In this month of November the Church invites us more insistently to pray and offer suffrages for the faithful departed in Purgatory. With these brothers of ours, who "have also been participants in the fragility proper to every human being, we feel the duty which is at the same time a necessity of the heart to offer them the loving help of our prayer, so that any eventual residue of human weakness, which might still delay their happy encounter with God, may be definitively erased.

1 Nothing tainted or abominable or false can enter heaven except what is written in the book of life. The soul that has been defiled by venial sins and faults cannot enter God's dwelling place: to reach eternal beatitude one must be cleansed of all guilt. Heaven has no doors, writes Saint Catherine of Genoa, and anyone who wishes to enter can do it, because God is all mercy and remains with open arms to admit them in His glory. But the being of God is so pure that if a soul notices in itself the least trace of imperfection, and at the same time sees that the Purgatory has been ordered to delete such stains, it enters it and considers it a great mercy to be allowed to clean them in this way. The greatest suffering of those souls is that of having sinned against the divine goodness and not having purified the soul in this life3. Purgatory is not a minor hell, but the antechamber of Heaven, where the soul is cleansed and enlightened.

And if the soul has not atoned on earth, there is much to clean there: venial sins, which delay so much the union with God; lack of love and delicacy with the Lord; also the inclination to sin, acquired in the first fall and increased by our personal sins Besides, all sins and faults already forgiven in Confession leave in the soul an unsatisfied debt, a broken balance, which demands to be repaired in this life or in the next. And it is possible that the dispositions of sins already forgiven remain rooted in the soul at the hour of death, if they were not eliminated by a constant and generous purification in this life. At death, the soul perceives them with absolute clarity, and will have, by the desire of being with God, an immense yearning to get rid of these bad dispositions. At that moment, Purgatory is the unique opportunity to achieve it.

In this place of purification, the soul experiences a very intense pain and suffering: a fire "more painful than anything that a man can suffer in this life".4 But also there is much joy, because he knows that, in short, he has won the battle and is expecting, more or less soon, the encounter with God.

The soul that has to go to Purgatory is like an adventurer on the edge of the desert. The sun burns, the heat is suffocating, and he has little water; he can see in the distance, beyond the great desert, the mountain where his treasure is, the mountain where fresh breezes blow and where he can rest eternally. And he sets out, ready to walk that long distance, where the suffocating heat makes him fall again and again.

The difference between the two is that, unlike the adventurer, he knows for sure that he will reach the mountain that awaits him in the distance: however stifling they may be, the sun and the sand will not be able to separate him from God.

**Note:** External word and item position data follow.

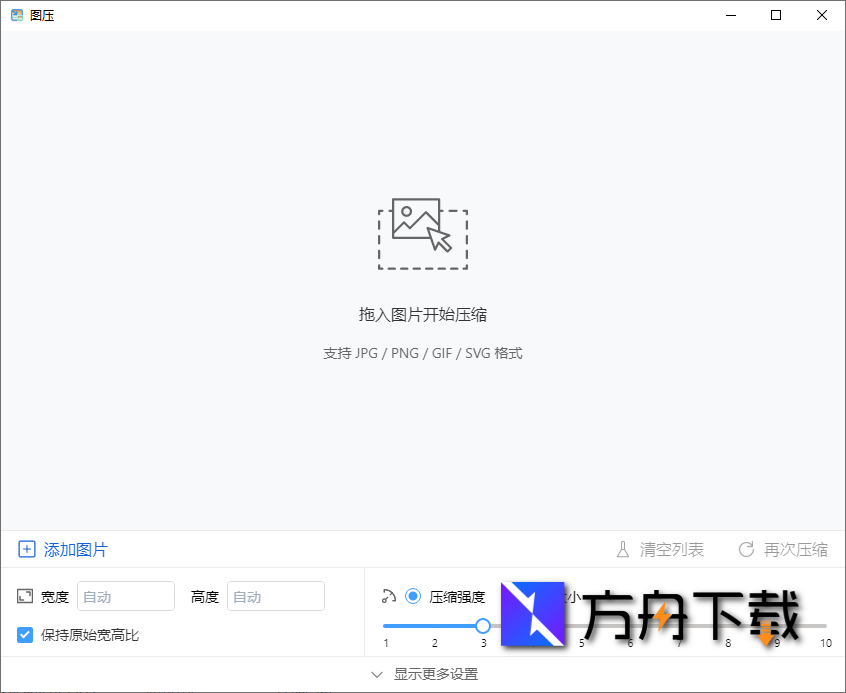Viewport: 846px width, 693px height.
Task: Click the minimize window button
Action: (x=730, y=15)

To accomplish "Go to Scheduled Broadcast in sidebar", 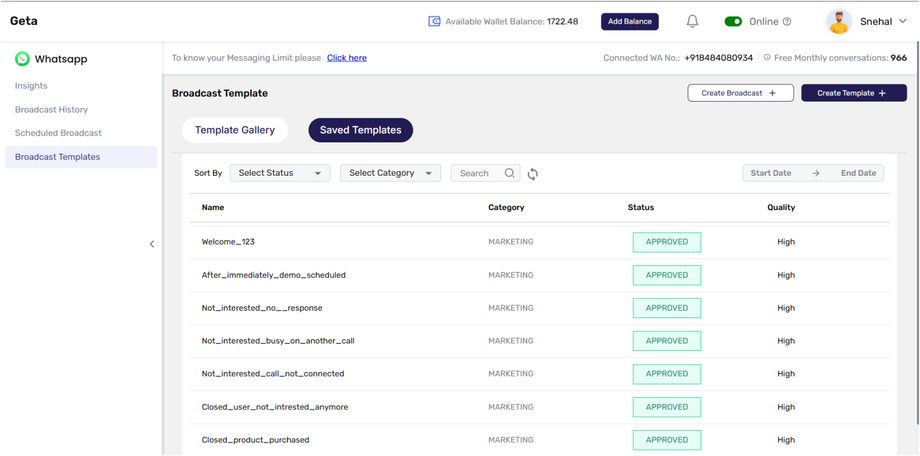I will (58, 133).
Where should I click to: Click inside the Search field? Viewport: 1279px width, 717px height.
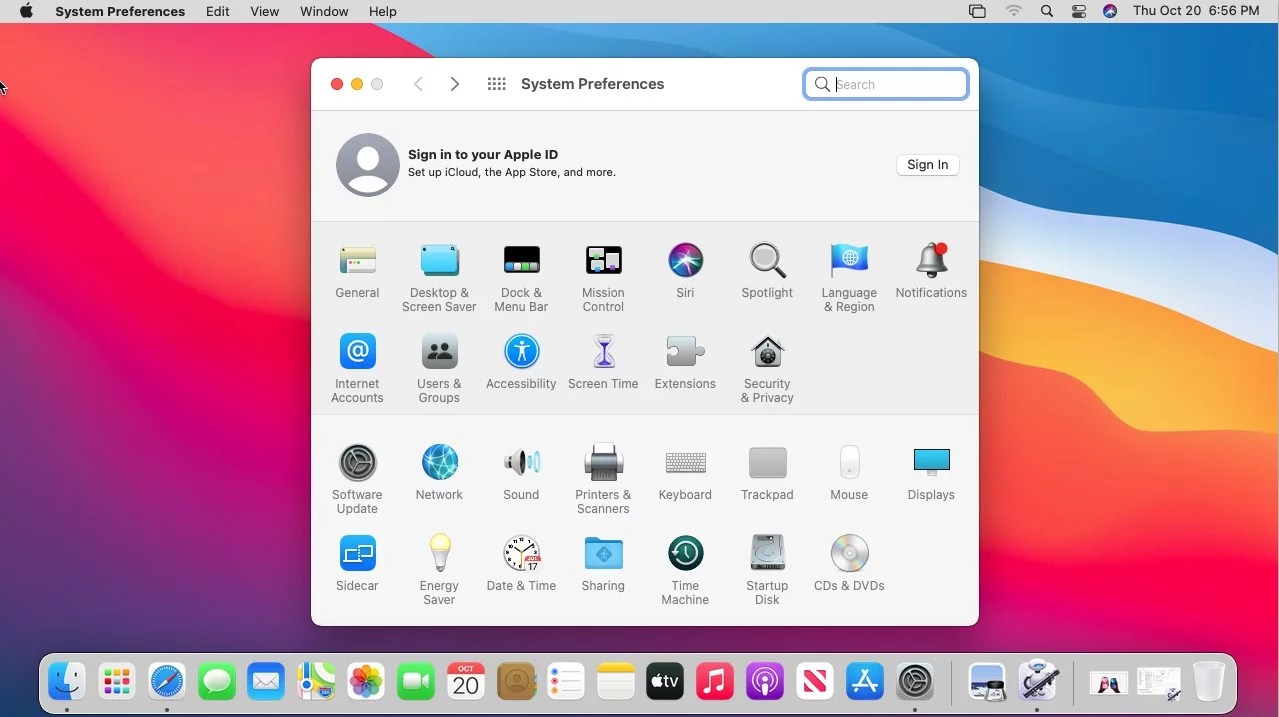(x=885, y=84)
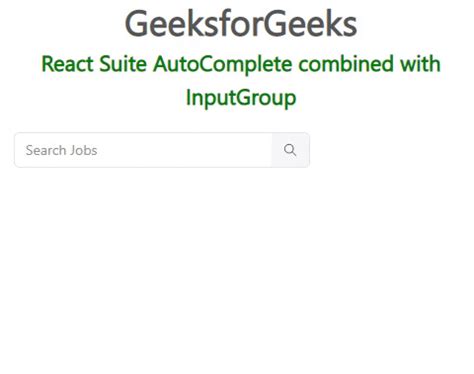Click the word AutoComplete in the green heading
Viewport: 474px width, 374px height.
point(223,64)
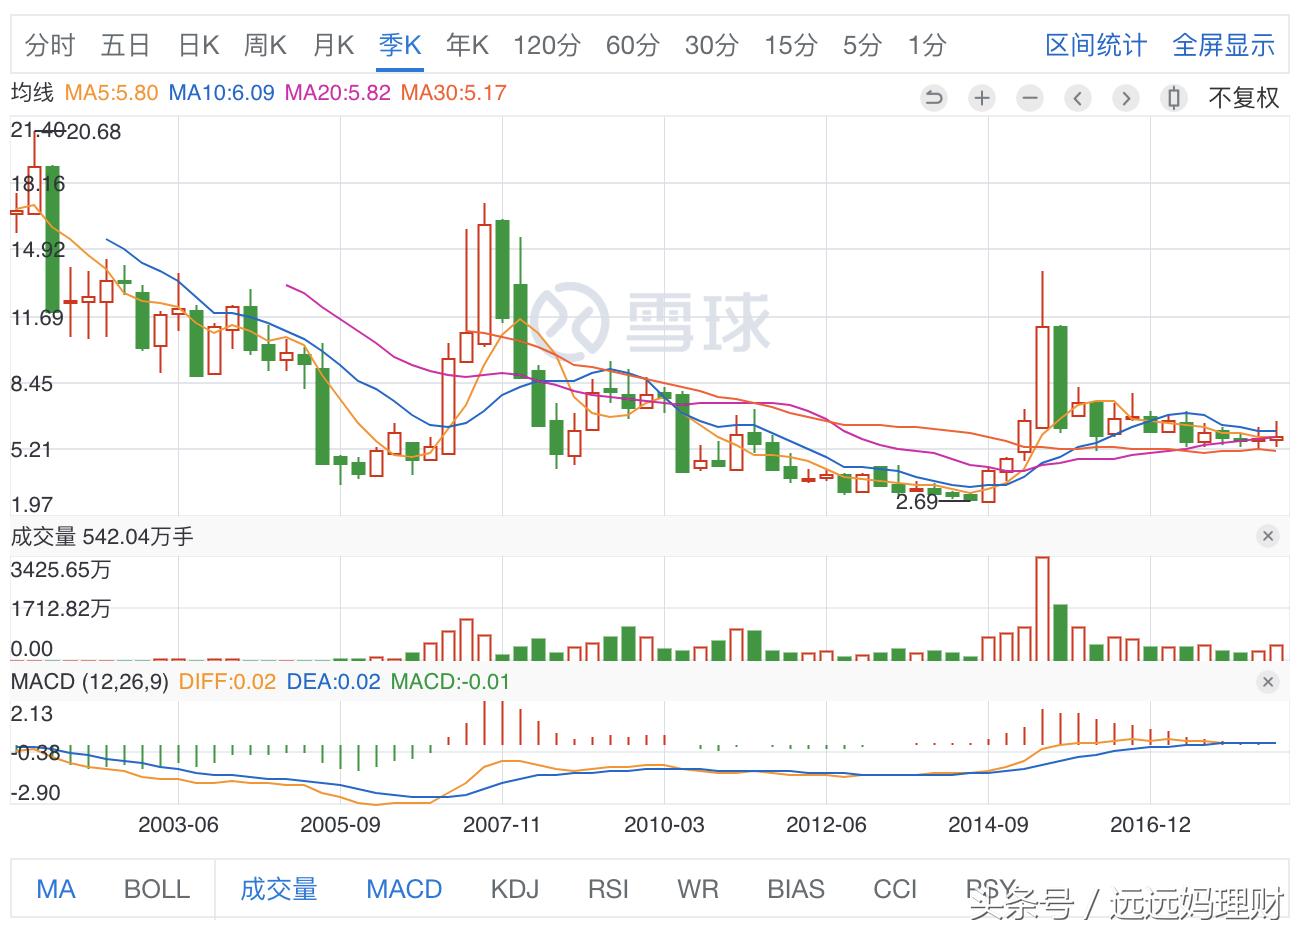Open 区间统计 interval statistics
Screen dimensions: 1306x934
[x=1096, y=45]
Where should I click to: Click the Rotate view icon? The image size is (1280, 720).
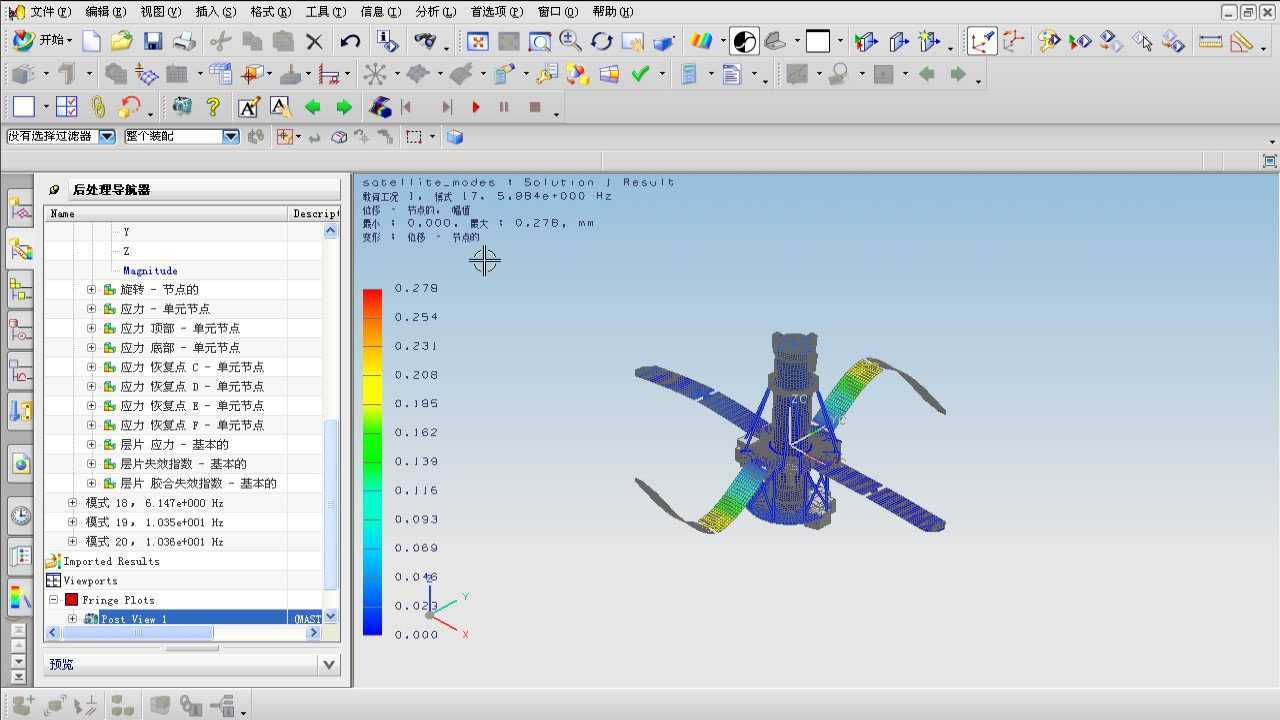[601, 41]
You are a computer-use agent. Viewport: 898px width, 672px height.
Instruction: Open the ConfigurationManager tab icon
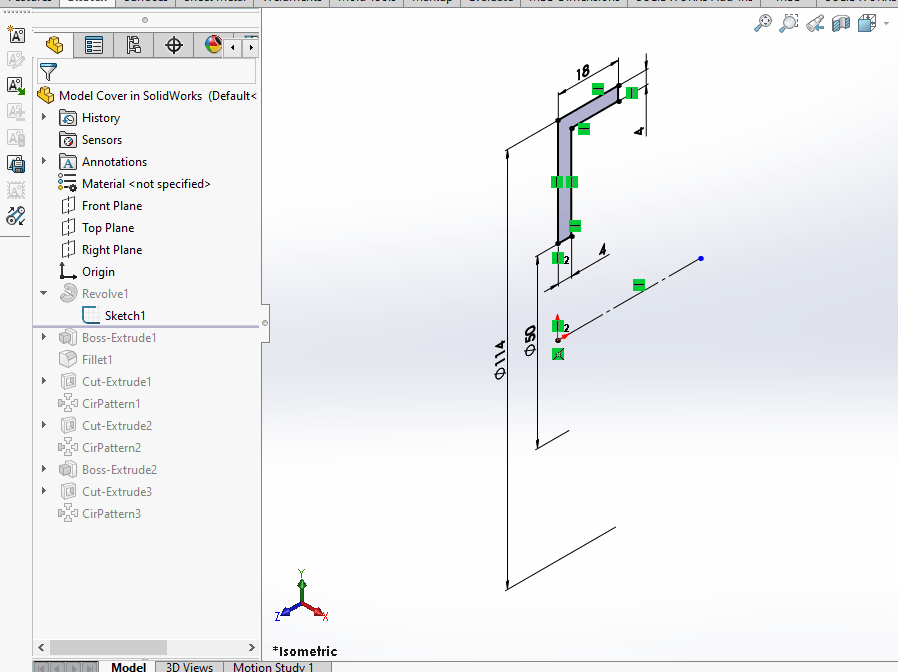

Here on Earth, we can help much these souls to pass more quickly through that long desert that separates them from God. And also, by atoning for our faults and sins, we will make our passage through that place of purification shorter. If, with the help of grace, we are generous in the practice of penance, in the offering of pain and in love for the sacrament of forgiveness, we can go directly to Heaven. This is what the saints did. And they invite us to imitate them.